> [What to do]
State how many lines in the following entries hold the word "type". The reply is that number only.

> [Provided records]
<<<<

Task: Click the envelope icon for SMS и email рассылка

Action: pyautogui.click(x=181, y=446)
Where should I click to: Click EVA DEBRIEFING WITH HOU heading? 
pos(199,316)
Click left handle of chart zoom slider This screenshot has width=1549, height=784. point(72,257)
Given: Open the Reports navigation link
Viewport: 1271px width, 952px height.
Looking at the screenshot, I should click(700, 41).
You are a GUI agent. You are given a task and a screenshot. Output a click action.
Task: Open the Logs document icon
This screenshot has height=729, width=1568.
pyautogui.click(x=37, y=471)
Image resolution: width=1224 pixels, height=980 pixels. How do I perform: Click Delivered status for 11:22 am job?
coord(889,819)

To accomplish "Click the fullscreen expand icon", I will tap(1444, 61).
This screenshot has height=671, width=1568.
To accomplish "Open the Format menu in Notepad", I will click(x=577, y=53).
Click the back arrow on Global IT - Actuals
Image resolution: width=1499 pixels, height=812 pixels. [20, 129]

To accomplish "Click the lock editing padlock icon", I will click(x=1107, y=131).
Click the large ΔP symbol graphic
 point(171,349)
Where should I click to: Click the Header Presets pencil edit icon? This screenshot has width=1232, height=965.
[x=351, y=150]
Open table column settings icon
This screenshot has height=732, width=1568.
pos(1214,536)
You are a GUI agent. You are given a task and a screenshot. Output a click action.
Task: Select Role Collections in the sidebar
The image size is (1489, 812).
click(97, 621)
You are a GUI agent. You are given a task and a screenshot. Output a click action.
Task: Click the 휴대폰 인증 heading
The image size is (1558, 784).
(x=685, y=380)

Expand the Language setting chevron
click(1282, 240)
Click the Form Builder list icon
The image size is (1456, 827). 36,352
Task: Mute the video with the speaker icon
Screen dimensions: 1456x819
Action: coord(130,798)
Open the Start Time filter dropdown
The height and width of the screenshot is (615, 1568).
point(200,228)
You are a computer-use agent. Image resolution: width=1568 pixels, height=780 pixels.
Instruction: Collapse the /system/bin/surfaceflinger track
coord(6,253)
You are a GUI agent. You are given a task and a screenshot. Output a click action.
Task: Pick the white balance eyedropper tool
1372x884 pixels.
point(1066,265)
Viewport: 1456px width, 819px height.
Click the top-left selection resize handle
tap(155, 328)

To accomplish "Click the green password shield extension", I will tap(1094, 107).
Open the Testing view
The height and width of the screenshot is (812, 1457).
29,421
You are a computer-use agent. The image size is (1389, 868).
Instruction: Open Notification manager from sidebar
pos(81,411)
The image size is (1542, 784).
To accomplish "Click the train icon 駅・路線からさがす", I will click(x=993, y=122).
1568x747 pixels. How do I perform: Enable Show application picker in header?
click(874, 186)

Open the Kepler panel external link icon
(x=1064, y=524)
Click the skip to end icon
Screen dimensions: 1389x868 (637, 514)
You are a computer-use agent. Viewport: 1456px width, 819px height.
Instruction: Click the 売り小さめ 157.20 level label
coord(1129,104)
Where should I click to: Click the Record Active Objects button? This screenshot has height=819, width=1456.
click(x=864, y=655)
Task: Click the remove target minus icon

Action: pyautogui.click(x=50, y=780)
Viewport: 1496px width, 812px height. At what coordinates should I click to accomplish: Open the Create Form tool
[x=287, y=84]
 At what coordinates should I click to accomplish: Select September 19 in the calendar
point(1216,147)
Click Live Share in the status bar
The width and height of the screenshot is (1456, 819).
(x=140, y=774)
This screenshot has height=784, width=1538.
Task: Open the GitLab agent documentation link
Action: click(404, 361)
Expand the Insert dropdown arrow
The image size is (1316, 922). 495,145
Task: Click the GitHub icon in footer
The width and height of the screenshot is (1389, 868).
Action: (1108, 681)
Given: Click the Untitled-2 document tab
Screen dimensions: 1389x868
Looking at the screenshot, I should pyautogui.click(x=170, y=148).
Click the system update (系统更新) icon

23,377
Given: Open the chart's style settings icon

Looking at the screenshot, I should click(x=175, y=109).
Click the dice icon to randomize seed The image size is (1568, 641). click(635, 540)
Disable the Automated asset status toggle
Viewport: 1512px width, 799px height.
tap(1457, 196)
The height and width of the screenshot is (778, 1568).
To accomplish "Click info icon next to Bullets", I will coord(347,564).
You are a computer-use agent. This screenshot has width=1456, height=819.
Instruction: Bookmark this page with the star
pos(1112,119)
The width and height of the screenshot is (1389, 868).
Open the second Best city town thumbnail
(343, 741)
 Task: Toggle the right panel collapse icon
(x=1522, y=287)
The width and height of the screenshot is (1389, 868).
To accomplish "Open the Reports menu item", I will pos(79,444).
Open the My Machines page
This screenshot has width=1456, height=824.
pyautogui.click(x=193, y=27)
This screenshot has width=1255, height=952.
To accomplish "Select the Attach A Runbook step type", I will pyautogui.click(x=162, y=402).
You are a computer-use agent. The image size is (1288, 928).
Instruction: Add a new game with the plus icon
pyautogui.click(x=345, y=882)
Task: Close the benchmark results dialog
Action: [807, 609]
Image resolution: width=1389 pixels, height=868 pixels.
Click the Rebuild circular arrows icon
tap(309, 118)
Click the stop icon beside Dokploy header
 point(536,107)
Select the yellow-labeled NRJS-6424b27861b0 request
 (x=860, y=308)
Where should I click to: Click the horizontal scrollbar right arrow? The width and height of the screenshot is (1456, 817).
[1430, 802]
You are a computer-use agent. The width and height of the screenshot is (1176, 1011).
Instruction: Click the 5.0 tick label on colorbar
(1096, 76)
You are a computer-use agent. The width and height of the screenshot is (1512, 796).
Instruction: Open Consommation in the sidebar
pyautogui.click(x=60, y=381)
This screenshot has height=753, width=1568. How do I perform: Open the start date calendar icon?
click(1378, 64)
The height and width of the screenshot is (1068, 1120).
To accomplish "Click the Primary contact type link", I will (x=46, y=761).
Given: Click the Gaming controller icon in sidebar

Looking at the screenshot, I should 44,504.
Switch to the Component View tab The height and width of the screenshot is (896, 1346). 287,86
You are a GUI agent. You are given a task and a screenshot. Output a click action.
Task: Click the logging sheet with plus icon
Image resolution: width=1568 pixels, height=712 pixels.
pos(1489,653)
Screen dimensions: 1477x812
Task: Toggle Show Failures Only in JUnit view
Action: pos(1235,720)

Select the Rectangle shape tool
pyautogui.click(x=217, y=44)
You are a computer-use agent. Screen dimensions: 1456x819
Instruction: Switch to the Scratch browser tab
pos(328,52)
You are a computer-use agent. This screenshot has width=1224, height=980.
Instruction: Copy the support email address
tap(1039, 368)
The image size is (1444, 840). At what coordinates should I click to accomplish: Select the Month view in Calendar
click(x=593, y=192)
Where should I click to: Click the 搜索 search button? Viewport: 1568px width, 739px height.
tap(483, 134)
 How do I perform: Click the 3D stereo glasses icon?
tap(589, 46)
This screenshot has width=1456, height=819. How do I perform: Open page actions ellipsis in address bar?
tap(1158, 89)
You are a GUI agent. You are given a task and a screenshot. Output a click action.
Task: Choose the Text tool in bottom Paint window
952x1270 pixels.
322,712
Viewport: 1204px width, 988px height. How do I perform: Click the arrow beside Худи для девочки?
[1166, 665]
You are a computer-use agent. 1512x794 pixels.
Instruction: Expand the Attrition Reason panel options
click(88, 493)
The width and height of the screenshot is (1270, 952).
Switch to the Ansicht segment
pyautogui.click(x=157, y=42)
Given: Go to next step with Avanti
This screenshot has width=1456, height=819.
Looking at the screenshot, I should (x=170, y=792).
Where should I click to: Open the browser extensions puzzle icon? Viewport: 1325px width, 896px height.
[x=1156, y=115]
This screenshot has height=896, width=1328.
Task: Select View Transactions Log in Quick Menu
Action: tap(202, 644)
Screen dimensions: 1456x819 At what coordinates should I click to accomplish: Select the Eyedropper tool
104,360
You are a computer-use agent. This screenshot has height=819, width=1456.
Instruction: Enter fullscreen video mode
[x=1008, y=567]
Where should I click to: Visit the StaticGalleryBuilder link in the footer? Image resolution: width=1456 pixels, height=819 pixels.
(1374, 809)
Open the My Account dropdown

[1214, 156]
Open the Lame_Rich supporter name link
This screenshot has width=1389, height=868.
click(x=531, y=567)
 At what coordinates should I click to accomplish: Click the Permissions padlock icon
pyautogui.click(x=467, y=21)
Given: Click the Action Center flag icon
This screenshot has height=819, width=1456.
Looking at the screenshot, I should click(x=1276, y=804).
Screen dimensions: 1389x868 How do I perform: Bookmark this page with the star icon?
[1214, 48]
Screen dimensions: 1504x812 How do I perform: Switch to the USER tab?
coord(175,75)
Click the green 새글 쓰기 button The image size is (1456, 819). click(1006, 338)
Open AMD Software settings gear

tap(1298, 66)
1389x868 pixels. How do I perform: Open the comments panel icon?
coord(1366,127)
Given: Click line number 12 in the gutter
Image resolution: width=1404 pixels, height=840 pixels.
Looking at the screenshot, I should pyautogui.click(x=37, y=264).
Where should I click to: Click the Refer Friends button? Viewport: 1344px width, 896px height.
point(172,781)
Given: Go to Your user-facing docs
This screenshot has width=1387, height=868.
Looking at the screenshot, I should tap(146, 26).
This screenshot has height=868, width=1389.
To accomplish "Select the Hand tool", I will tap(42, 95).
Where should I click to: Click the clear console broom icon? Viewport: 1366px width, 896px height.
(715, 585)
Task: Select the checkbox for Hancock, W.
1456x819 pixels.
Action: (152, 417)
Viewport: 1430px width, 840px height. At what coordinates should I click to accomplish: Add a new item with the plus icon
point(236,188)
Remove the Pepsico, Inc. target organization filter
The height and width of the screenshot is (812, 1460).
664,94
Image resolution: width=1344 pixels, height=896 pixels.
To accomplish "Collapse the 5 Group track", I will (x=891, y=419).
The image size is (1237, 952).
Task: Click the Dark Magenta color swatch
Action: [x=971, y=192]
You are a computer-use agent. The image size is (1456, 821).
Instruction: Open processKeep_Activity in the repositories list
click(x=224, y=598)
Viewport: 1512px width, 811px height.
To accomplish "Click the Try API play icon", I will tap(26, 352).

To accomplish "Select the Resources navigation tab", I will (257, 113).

>>>>

> [Finished task]
2